Jenny was still in California, and presumably didn’t yet know about our most recent visitor. But, even if she had, she undoubtedly wouldn’t have joined in—she was completely immersed in her long-time obsession, a vaccine against HIV. As always, she had high hopes (“We’re getting closer all the time, Dad,” she reported in her last call), if not yet an effective serum.
Abby and Steve brought their son Star with them (Rain was busy with his studies at Princeton), and even he hit me for information: “Is she really a talking chimp, Grandpa?” I explained that she wasn’t a “chimp,” at least as far as I knew, but he wasn’t convinced and wanted to come to the hospital to see for himself. Thinking he might be showing some interest in psychiatry, I asked him why. “Talking to a chimp would be ‘sooooo cool.’” I refrained, as usual, from asking him if he knew any other adjectives. But what he meant, I think, is that he would be able to favorably impress his friends if he could show them a video or the like. Or perhaps a hair from her head. In any case, he didn’t try to push his luck, though he spent a good bit of time videotaping everything that was going on around him—practicing, I suppose, for his directorial debut with fled—and he earned some points by giving Flower a pretty good workout. He is clearly a dog lover, a trait he inherited from his mother.

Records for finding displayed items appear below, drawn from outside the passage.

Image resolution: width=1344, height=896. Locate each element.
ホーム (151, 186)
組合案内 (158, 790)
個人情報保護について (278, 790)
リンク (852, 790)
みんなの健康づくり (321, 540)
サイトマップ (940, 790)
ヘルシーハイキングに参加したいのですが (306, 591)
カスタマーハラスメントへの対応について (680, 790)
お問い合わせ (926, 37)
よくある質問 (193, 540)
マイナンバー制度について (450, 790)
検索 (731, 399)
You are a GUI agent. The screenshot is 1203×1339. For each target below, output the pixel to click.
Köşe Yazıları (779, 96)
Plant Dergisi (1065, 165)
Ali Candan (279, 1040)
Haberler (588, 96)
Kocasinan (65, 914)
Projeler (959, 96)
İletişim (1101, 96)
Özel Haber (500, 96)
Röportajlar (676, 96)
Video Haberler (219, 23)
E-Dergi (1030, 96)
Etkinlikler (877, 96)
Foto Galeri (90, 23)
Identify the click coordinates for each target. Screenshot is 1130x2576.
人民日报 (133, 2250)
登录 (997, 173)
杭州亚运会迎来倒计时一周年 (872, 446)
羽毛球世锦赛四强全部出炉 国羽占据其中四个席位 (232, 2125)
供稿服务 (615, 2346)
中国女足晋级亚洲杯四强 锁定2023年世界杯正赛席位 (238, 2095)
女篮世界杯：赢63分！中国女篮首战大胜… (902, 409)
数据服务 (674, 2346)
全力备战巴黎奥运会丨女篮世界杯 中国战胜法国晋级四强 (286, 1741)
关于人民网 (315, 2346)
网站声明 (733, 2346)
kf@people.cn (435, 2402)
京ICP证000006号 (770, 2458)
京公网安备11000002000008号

Abby, who loves all animals, wanted me to encourage fled to visit Africa. She has long been interested in learning what chimpanzees and gorillas really thought about and how they communicated with one another in the wild. In her view, they are far ‘smarter’ than they’re given credit for. “The sign language thing is only the tip of the iceberg,” she informed me. “There’s a lot they know and understand—and feel—that we can’t possibly determine by talking with them in such an unnatural manner.”